10.2 Voldoende parkeergelegenheid
  • a. Voorzien dient te zijn in voldoende parkeergelegenheid op basis van het op dat moment geldende gemeentelijke parkeerbeleid.
  • b. Bij een omgevingsvergunning kan worden afgeweken van het bepaalde in sub a en worden toegestaan dat in minder dan voldoende parkeergelegenheid wordt voorzien, mits dit geen onevenredige afbreuk doet aan de parkeersituatie.

Hoofdstuk 4 Overgangs- en slotregels

Artikel 11 Overgangsregels

11.1 Overgangsrecht bouwwerken
  • 1. Een bouwwerk dat op het tijdstip van inwerkingtreding van het bestemmingsplan aanwezig of in uitvoering is, dan wel gebouwd kan worden krachtens een omgevingsvergunning voor het bouwen, en afwijkt van het plan, mag, mits deze afwijking naar aard en omvang niet wordt vergroot:
    • a. gedeeltelijk worden vernieuwd of veranderd;
    • b. na het teniet gaan ten gevolge van een calamiteit geheel worden vernieuwd of veranderd, mits de aanvraag van de omgevingsvergunning voor het bouwen wordt gedaan binnen twee jaar na de dag waarop het bouwwerk is teniet gegaan.
  • 2. Het bevoegd gezag kan eenmalig in afwijking van het eerste lid een omgevingsvergunning verlenen voor het vergroten van de inhoud van een bouwwerk als bedoeld in het eerste lid met maximaal 10%.
  • 3. Het eerste lid is niet van toepassing op bouwwerken die weliswaar bestaan op het tijdstip van inwerkingtreding van het plan, maar zijn gebouwd zonder vergunning en in strijd met het daarvoor geldende plan, daaronder begrepen de overgangsbepalingen van dat plan.

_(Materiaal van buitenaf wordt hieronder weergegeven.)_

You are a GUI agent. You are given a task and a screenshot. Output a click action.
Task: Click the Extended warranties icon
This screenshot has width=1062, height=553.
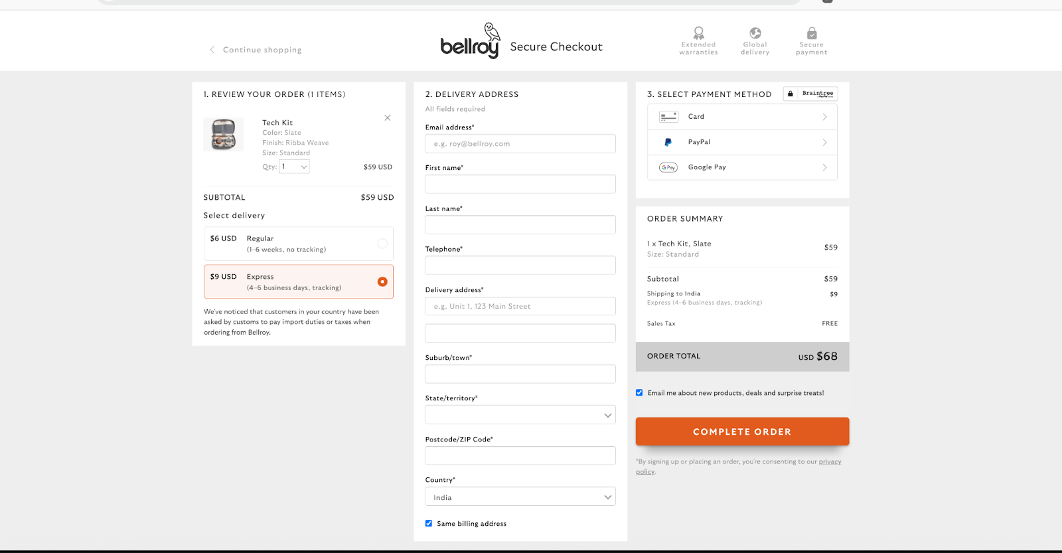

11.2 Overgangsrecht gebruik
  • a. Het gebruik van grond en bouwwerken dat bestond op het tijdstip van inwerkingtreding van het bestemmingsplan en hiermee in strijd is, mag worden voortgezet.
  • b. Het is verboden het met het bestemmingsplan strijdige gebruik, bedoeld in het eerste lid, te veranderen of te laten veranderen in een ander met dat plan strijdig gebruik, tenzij door deze verandering de afwijking naar aard en omvang wordt verkleind.
  • c. Indien het gebruik, bedoeld in het eerste lid, na het tijdstip van inwerkingtreding van het plan voor een periode langer dan een jaar wordt onderbroken, is het verboden dit gebruik daarna te hervatten of te laten hervatten.
  • d. Het eerste lid is niet van toepassing op het gebruik dat reeds in strijd was met het voorheen geldende bestemmingsplan, daaronder begrepen de overgangsbepalingen van dat plan.

Artikel 12 Slotregel

Deze regels worden aangehaald als:

Regels van het bestemmingsplan ‘Valkenswaardseweg 46 Leende’.